# TASK OBJECTIVE
Reproduce each line, exactly, from the one containing "Task: Click the zoom slider handle" through the end of the material. Exclude pictures.

# RECORDS FOR THE EXERCISE
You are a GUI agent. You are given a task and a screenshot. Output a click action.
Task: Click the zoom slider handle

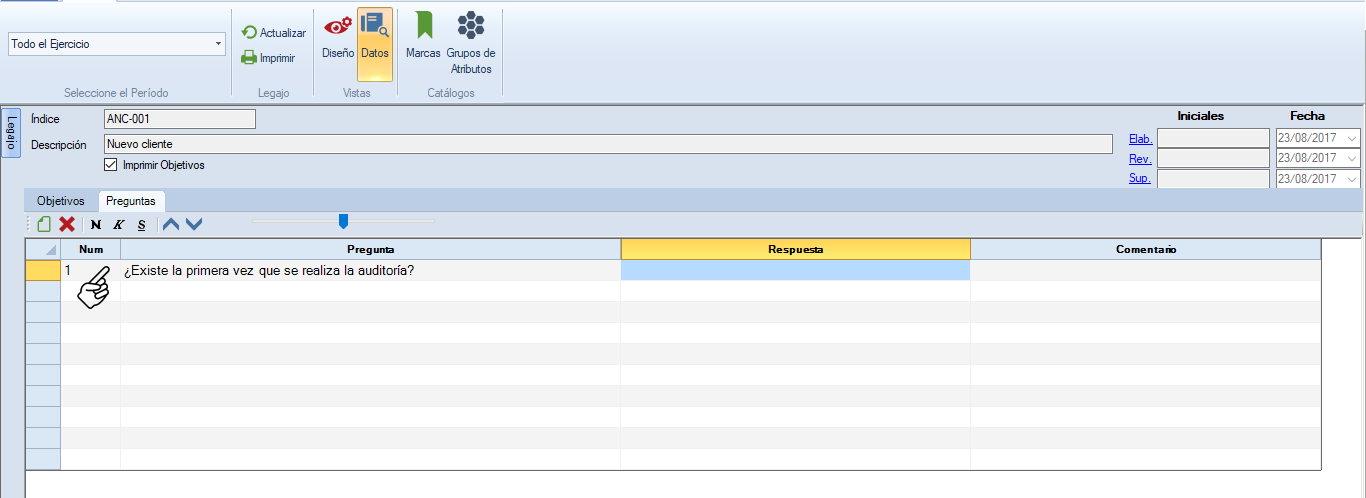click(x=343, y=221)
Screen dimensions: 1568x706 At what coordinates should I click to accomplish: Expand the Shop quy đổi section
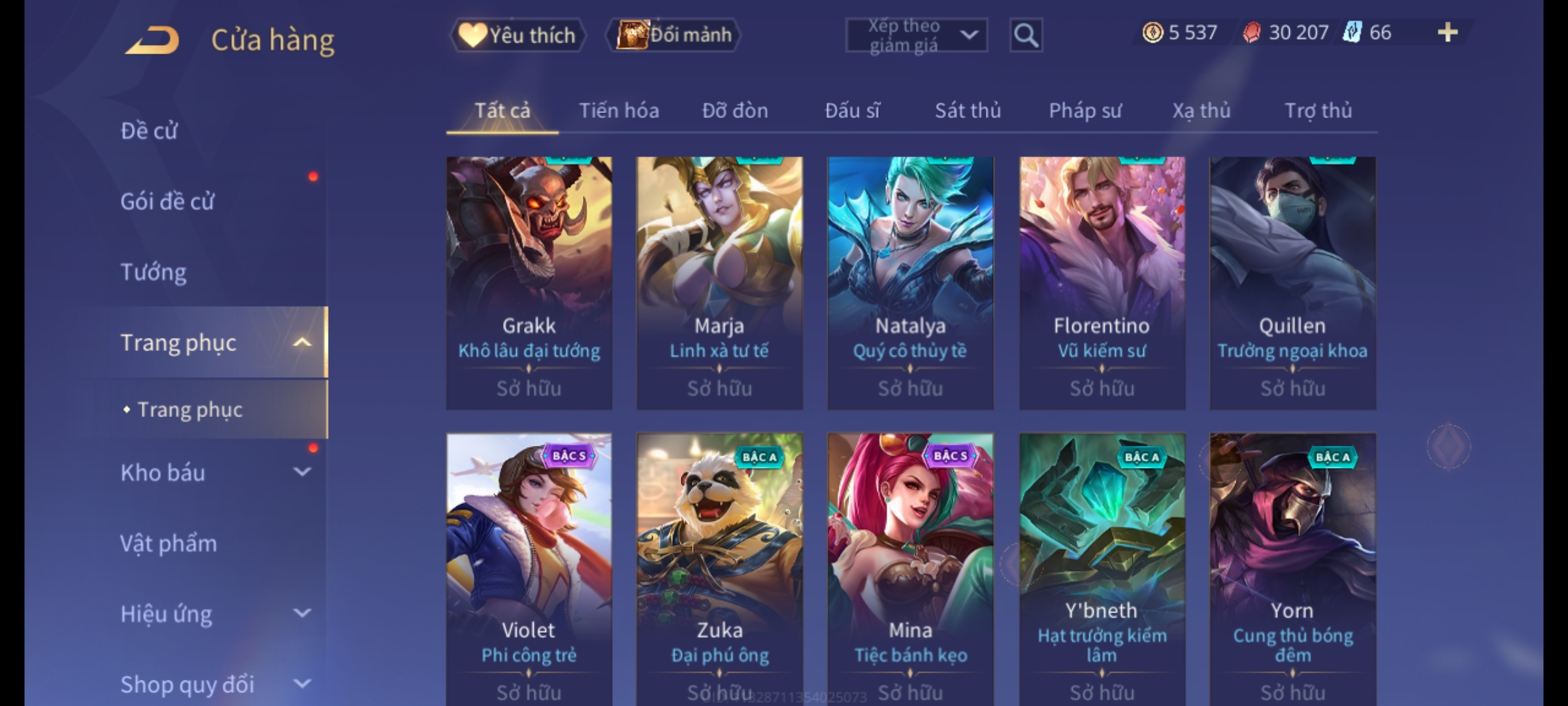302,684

# TASK ANSWER
Task: Click the zoom slider handle

click(x=343, y=221)
Screen dimensions: 1568x706 At what coordinates should I click to accomplish: Expand the Shop quy đổi section
302,684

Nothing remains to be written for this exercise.